Having well-documented information about the pre-disaster condition of your facility helps you pinpoint the spots that are at greatest risk.

Years after Hurricane Katrina ripped through the Gulf Coast, the state of Louisiana and the surrounding areas continue to cope with its powerful aftermath. The storm is estimated to have caused more than $81 billion in damage, making it the costliest natural disaster in U.S. history. The state’s schools were among the buildings and infrastructure severely affected by the storm. A 2006 survey of damaged public school facilities in the region confirmed all 124 New Orleans public schools' buildings were damaged by the storm. New Orleans Public Schools officials estimate it will take three to five years and approximately $800 million to repair the damage caused by the hurricane.

In addition to hurricanes and other natural disasters, such as flooding and earthquakes, less severe emergencies can affect facilities severely. The cost of emergency or unplanned repairs to facilities is typically higher than planned maintenance or capital renewal projects because of their urgent nature. Lack of planning can slow down an organization's ability to react post-disaster. For example, in a building where space becomes unusable, the organization will need to make decisions quickly about what other space can most readily and effectively be repurposed and how long the interim space will be needed while repair work is completed.

These unplanned costs also can affect an organization's ability to fund other planned initiatives. Most do not have a holistic picture of their facility portfolio, making it difficult for them to project the impact of this type of emergency spending on future capital plans to weigh various alternatives.

# # # #

**TO DO**
Reproduce the part of the facility disaster passage starting with "Having well-documented information" and going on through "by the hurricane.", word for word.

**DATA EXCERPT**
# # # #

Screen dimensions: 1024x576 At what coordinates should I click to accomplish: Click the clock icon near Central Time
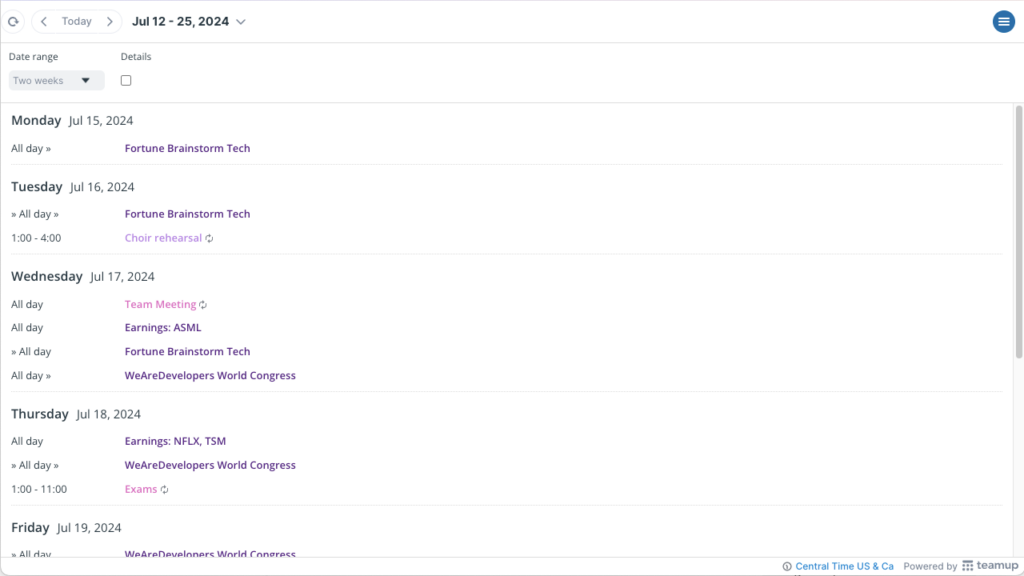tap(789, 566)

# # # #

**FULL SOLUTION**
Having well-documented information about the pre-disaster condition of your facility helps you pinpoint the spots that are at greatest risk.

Years after Hurricane Katrina ripped through the Gulf Coast, the state of Louisiana and the surrounding areas continue to cope with its powerful aftermath. The storm is estimated to have caused more than $81 billion in damage, making it the costliest natural disaster in U.S. history. The state’s schools were among the buildings and infrastructure severely affected by the storm. A 2006 survey of damaged public school facilities in the region confirmed all 124 New Orleans public schools' buildings were damaged by the storm. New Orleans Public Schools officials estimate it will take three to five years and approximately $800 million to repair the damage caused by the hurricane.